### PROBLEM STATEMENT
Copy every one of the following items word for word, leaving each line unchanged.

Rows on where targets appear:
★ ★ ★

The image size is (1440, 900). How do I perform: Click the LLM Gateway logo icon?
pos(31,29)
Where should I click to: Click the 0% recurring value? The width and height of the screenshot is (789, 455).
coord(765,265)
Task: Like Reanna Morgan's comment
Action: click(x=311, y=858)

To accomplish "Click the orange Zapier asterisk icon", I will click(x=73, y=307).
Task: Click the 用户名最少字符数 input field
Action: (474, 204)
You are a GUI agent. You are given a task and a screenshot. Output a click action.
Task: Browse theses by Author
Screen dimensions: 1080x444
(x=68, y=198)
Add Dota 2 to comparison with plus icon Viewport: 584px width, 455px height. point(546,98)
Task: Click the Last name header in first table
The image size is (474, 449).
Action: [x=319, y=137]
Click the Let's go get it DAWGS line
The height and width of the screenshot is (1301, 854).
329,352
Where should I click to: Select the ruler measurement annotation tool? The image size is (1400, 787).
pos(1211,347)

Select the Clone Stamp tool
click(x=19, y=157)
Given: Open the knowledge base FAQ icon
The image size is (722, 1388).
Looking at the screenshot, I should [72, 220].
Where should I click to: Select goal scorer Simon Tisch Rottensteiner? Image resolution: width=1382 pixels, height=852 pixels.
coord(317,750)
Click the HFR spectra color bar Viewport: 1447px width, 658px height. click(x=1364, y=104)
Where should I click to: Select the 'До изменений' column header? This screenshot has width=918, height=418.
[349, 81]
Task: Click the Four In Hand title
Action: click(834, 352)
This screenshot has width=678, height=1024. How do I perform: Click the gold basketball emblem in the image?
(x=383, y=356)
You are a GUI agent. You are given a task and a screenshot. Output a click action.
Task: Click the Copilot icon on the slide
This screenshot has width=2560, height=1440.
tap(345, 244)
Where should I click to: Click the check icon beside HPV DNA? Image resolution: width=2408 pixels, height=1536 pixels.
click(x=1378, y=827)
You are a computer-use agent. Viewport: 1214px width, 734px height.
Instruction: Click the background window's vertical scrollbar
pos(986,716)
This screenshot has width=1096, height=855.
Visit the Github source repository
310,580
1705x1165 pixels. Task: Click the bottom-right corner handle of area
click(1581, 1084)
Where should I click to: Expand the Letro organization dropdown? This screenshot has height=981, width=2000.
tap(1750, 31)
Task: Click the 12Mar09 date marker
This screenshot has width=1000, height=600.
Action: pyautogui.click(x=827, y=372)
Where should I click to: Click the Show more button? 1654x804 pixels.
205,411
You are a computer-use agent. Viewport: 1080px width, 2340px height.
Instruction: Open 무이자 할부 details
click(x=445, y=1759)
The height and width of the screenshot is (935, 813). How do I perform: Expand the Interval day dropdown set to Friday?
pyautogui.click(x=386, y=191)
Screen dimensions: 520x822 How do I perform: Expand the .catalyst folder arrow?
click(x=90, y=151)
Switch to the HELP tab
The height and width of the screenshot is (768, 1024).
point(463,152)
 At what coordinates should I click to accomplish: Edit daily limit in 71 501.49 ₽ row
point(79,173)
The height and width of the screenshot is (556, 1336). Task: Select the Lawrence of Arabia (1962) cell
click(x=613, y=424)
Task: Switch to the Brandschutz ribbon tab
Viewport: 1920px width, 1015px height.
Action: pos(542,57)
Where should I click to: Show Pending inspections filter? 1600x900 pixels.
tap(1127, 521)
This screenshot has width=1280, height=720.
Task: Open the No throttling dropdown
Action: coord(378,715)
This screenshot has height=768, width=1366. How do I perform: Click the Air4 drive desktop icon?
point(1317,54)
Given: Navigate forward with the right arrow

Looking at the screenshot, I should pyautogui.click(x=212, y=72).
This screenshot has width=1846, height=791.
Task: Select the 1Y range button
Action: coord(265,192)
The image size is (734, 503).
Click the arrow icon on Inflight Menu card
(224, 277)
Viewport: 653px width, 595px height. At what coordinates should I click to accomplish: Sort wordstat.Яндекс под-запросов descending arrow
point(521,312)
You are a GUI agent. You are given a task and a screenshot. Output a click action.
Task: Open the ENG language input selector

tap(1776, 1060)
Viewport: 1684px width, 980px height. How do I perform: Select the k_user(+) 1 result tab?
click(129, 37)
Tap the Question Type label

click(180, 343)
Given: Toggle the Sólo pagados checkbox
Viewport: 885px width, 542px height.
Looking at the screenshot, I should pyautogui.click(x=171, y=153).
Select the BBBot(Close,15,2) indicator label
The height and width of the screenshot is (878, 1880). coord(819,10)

★ ★ ★

### SOLUTION
The image size is (1440, 900). How do I perform: Click the LLM Gateway logo icon?
pos(31,29)
Where should I click to: Click the 0% recurring value? The width and height of the screenshot is (789, 455).
coord(765,265)
Task: Like Reanna Morgan's comment
Action: click(x=311, y=858)

To accomplish "Click the orange Zapier asterisk icon", I will click(x=73, y=307).
Task: Click the 用户名最少字符数 input field
Action: (474, 204)
You are a GUI agent. You are given a task and a screenshot. Output a click action.
Task: Browse theses by Author
Screen dimensions: 1080x444
(x=68, y=198)
Add Dota 2 to comparison with plus icon Viewport: 584px width, 455px height. point(546,98)
Task: Click the Last name header in first table
The image size is (474, 449).
Action: [x=319, y=137]
Click the Let's go get it DAWGS line
The height and width of the screenshot is (1301, 854).
329,352
Where should I click to: Select the ruler measurement annotation tool? The image size is (1400, 787).
pos(1211,347)

Select the Clone Stamp tool
click(x=19, y=157)
Given: Open the knowledge base FAQ icon
The image size is (722, 1388).
Looking at the screenshot, I should [72, 220].
Where should I click to: Select goal scorer Simon Tisch Rottensteiner? Image resolution: width=1382 pixels, height=852 pixels.
coord(317,750)
Click the HFR spectra color bar Viewport: 1447px width, 658px height. click(x=1364, y=104)
Where should I click to: Select the 'До изменений' column header? This screenshot has width=918, height=418.
[349, 81]
Task: Click the Four In Hand title
Action: click(834, 352)
This screenshot has width=678, height=1024. How do I perform: Click the gold basketball emblem in the image?
(x=383, y=356)
You are a GUI agent. You are given a task and a screenshot. Output a click action.
Task: Click the Copilot icon on the slide
This screenshot has width=2560, height=1440.
tap(345, 244)
Where should I click to: Click the check icon beside HPV DNA? Image resolution: width=2408 pixels, height=1536 pixels.
click(x=1378, y=827)
You are a computer-use agent. Viewport: 1214px width, 734px height.
Instruction: Click the background window's vertical scrollbar
pos(986,716)
This screenshot has width=1096, height=855.
Visit the Github source repository
310,580
1705x1165 pixels. Task: Click the bottom-right corner handle of area
click(1581, 1084)
Where should I click to: Expand the Letro organization dropdown? This screenshot has height=981, width=2000.
tap(1750, 31)
Task: Click the 12Mar09 date marker
This screenshot has width=1000, height=600.
Action: pyautogui.click(x=827, y=372)
Where should I click to: Click the Show more button? 1654x804 pixels.
205,411
You are a computer-use agent. Viewport: 1080px width, 2340px height.
Instruction: Open 무이자 할부 details
click(x=445, y=1759)
The height and width of the screenshot is (935, 813). How do I perform: Expand the Interval day dropdown set to Friday?
pyautogui.click(x=386, y=191)
Screen dimensions: 520x822 How do I perform: Expand the .catalyst folder arrow?
click(x=90, y=151)
Switch to the HELP tab
The height and width of the screenshot is (768, 1024).
point(463,152)
 At what coordinates should I click to accomplish: Edit daily limit in 71 501.49 ₽ row
point(79,173)
The height and width of the screenshot is (556, 1336). Task: Select the Lawrence of Arabia (1962) cell
click(x=613, y=424)
Task: Switch to the Brandschutz ribbon tab
Viewport: 1920px width, 1015px height.
Action: pos(542,57)
Where should I click to: Show Pending inspections filter? 1600x900 pixels.
tap(1127, 521)
This screenshot has width=1280, height=720.
Task: Open the No throttling dropdown
Action: coord(378,715)
This screenshot has height=768, width=1366. How do I perform: Click the Air4 drive desktop icon?
point(1317,54)
Given: Navigate forward with the right arrow

Looking at the screenshot, I should pyautogui.click(x=212, y=72).
This screenshot has width=1846, height=791.
Task: Select the 1Y range button
Action: coord(265,192)
The image size is (734, 503).
Click the arrow icon on Inflight Menu card
(224, 277)
Viewport: 653px width, 595px height. At what coordinates should I click to accomplish: Sort wordstat.Яндекс под-запросов descending arrow
point(521,312)
You are a GUI agent. You are given a task and a screenshot. Output a click action.
Task: Open the ENG language input selector

tap(1776, 1060)
Viewport: 1684px width, 980px height. How do I perform: Select the k_user(+) 1 result tab?
click(129, 37)
Tap the Question Type label

click(180, 343)
Given: Toggle the Sólo pagados checkbox
Viewport: 885px width, 542px height.
Looking at the screenshot, I should pyautogui.click(x=171, y=153).
Select the BBBot(Close,15,2) indicator label
The height and width of the screenshot is (878, 1880). coord(819,10)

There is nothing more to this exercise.